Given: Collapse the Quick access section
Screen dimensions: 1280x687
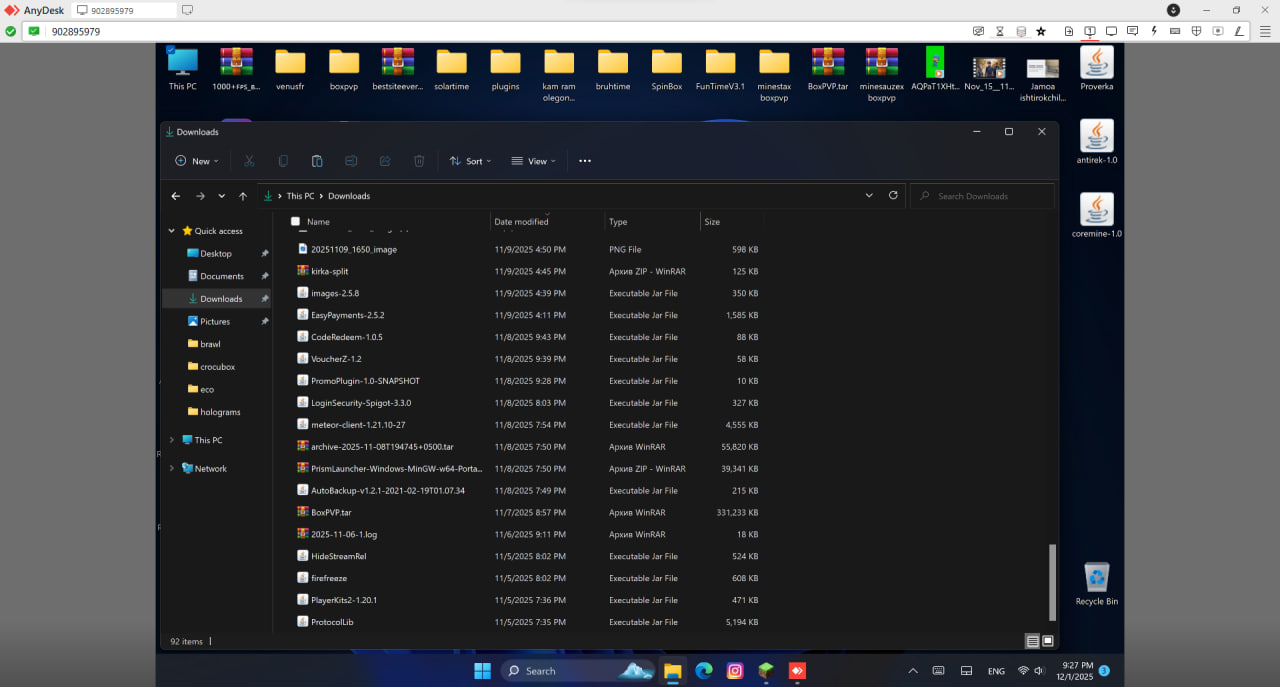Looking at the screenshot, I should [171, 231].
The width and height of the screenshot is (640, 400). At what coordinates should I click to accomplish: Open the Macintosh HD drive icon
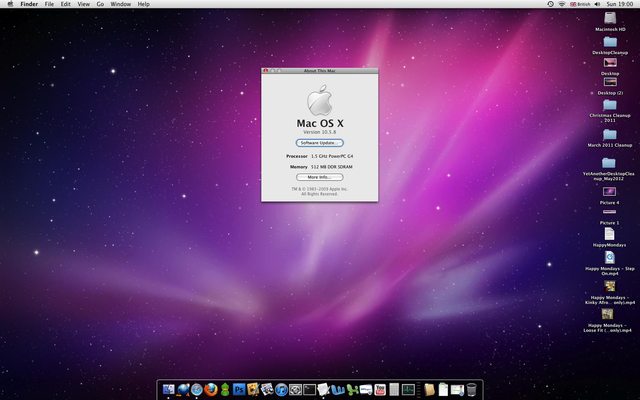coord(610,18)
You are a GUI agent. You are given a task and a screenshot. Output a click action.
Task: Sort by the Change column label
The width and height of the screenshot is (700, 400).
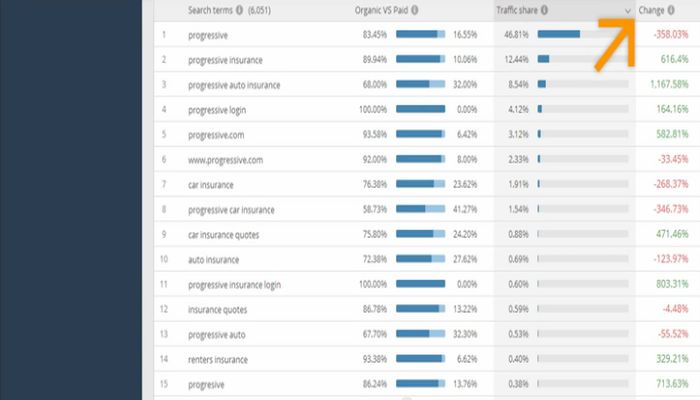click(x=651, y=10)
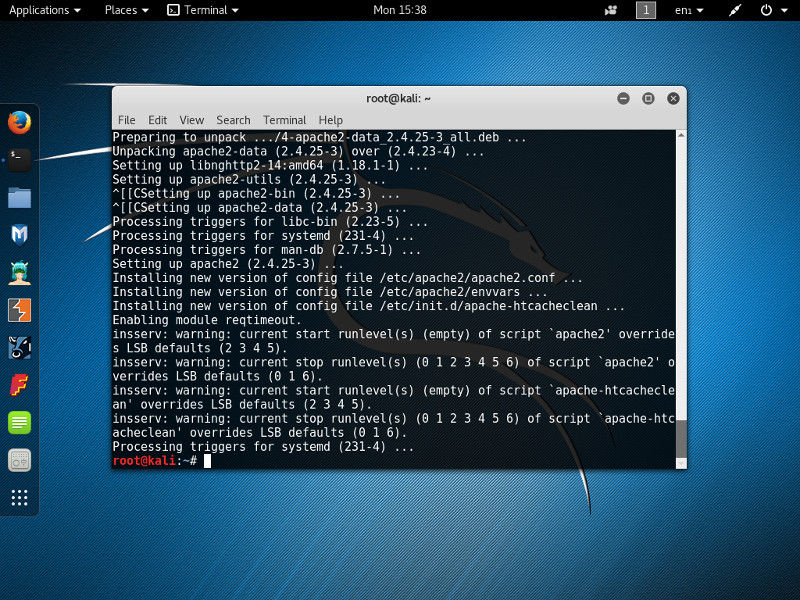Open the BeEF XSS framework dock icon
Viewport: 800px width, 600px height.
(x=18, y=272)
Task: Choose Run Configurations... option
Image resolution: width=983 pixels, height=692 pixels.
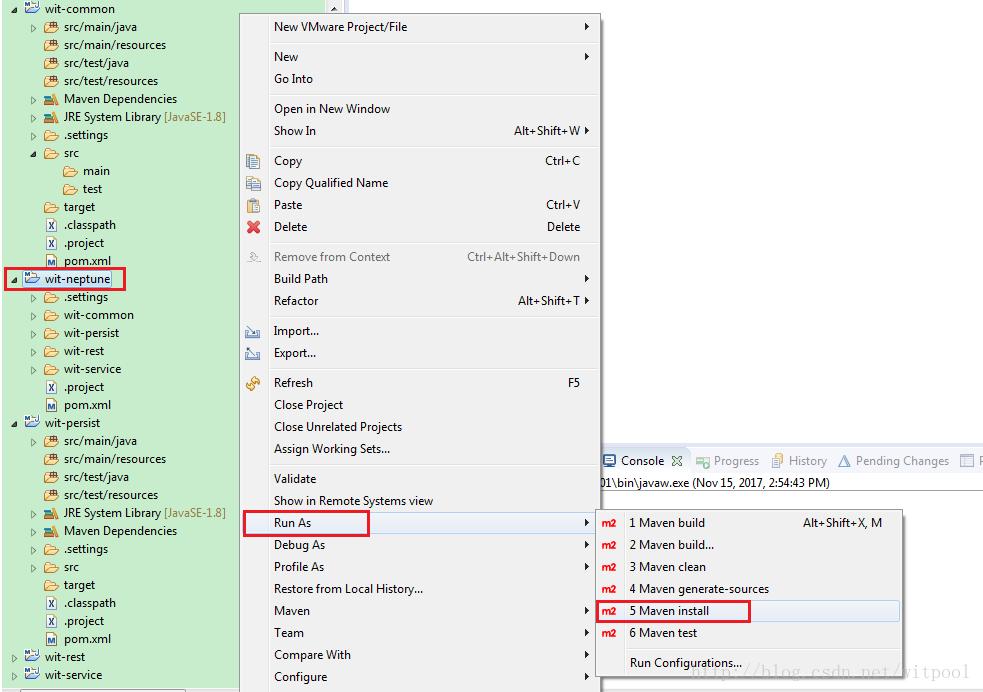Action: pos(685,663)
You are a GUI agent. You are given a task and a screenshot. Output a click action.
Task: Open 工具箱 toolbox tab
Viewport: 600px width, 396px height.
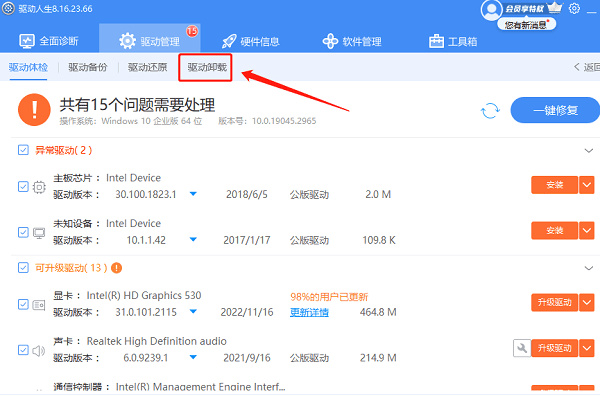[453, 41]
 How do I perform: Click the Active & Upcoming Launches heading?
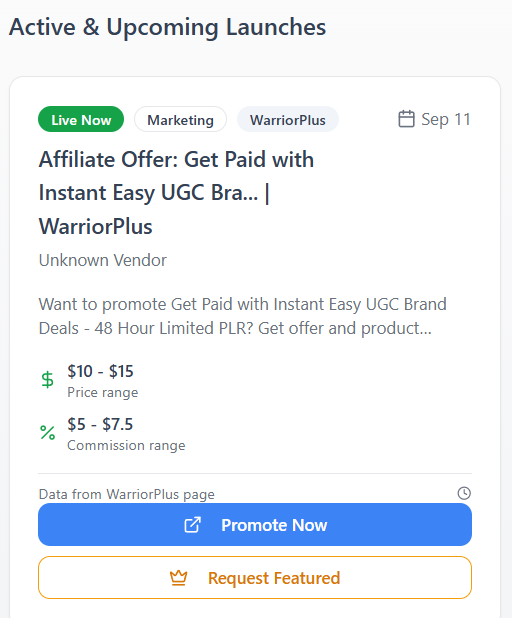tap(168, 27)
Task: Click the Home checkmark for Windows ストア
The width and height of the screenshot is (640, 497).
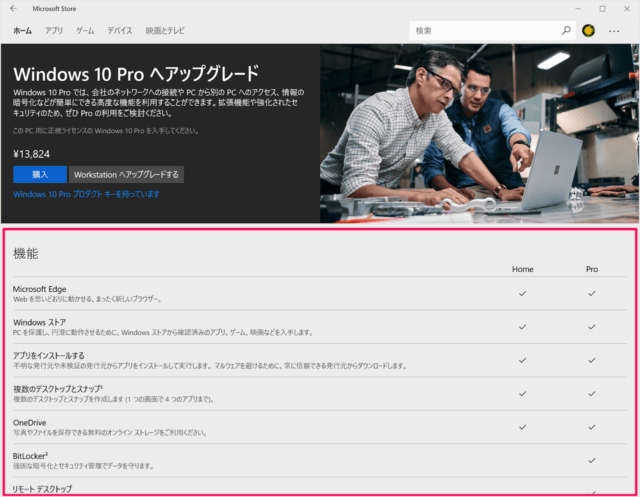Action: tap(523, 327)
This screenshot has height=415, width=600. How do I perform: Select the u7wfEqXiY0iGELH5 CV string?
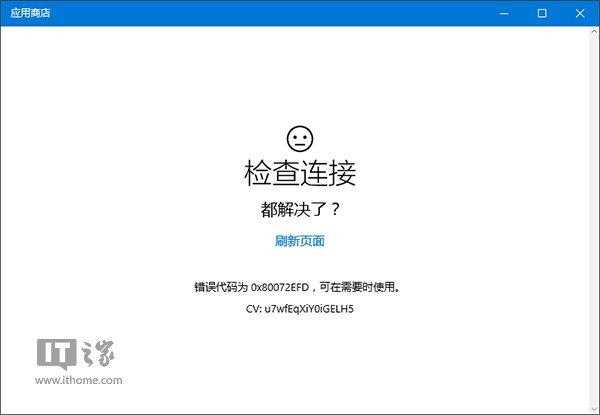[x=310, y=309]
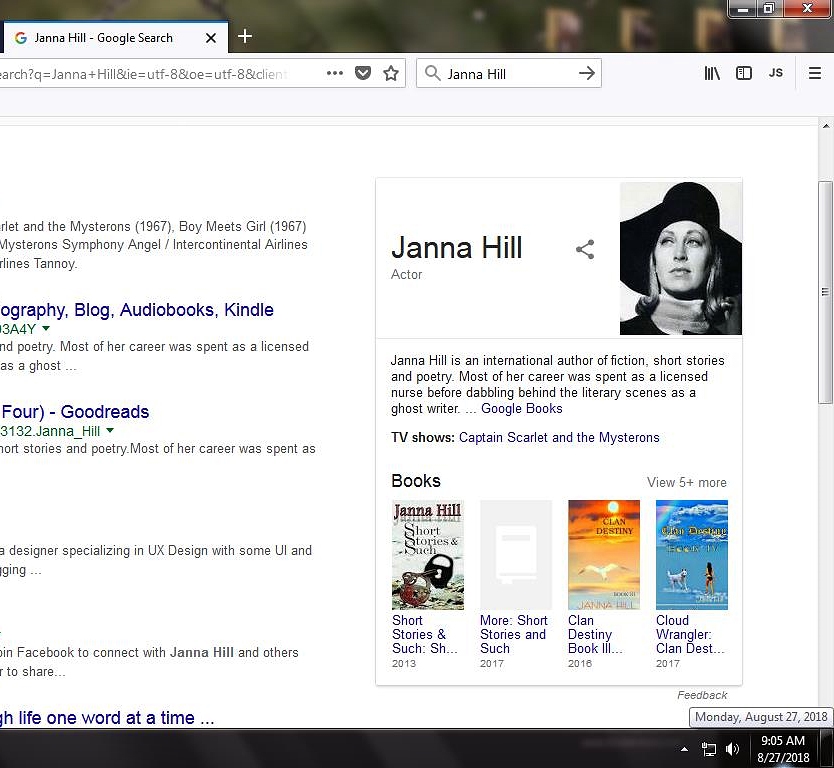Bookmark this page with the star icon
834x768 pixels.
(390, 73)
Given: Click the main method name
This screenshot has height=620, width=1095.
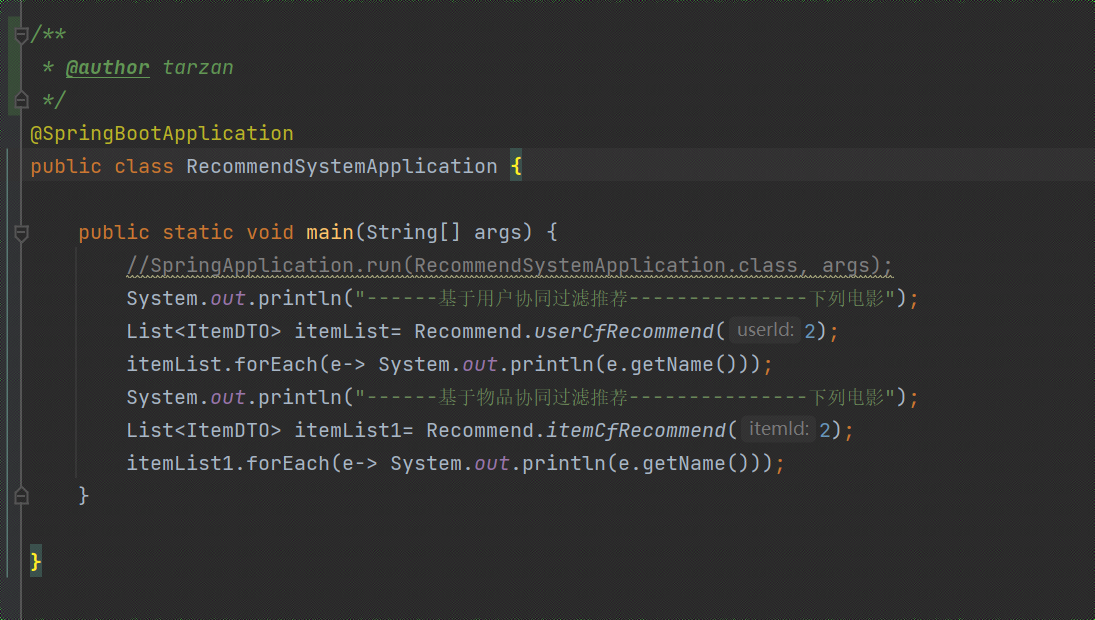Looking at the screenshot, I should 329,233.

━━━━━━━━━━━━━━━━

WORK INSTRUCTION.
Everything in the records must be transcribed exactly, except the pictures, which are left out.

FINISHED TASK.
Given: Collapse the Quick access section
Screen dimensions: 1280x687
Looking at the screenshot, I should [171, 231].
The width and height of the screenshot is (640, 400). At what coordinates should I click to accomplish: Open the Macintosh HD drive icon
coord(610,18)
You are a GUI agent. You are given a task and a screenshot. Output a click action.
Task: Sort by the Change column label
The width and height of the screenshot is (700, 400).
click(x=651, y=10)
Open the BeEF XSS framework dock icon
Viewport: 800px width, 600px height.
(x=18, y=272)
Task: Choose Run Configurations... option
Image resolution: width=983 pixels, height=692 pixels.
Action: pos(685,663)
You are a GUI agent. You are given a task and a screenshot. Output a click action.
Task: Open 工具箱 toolbox tab
Viewport: 600px width, 396px height.
[453, 41]
 How do I perform: Click the Active & Upcoming Launches heading?
tap(168, 27)
Task: Click the Home checkmark for Windows ストア
The width and height of the screenshot is (640, 497).
Action: tap(523, 327)
This screenshot has height=415, width=600. How do I perform: Select the u7wfEqXiY0iGELH5 CV string?
[x=310, y=309]
Bookmark this page with the star icon
834x768 pixels.
(390, 73)
Given: Click the main method name
This screenshot has height=620, width=1095.
Looking at the screenshot, I should 329,233.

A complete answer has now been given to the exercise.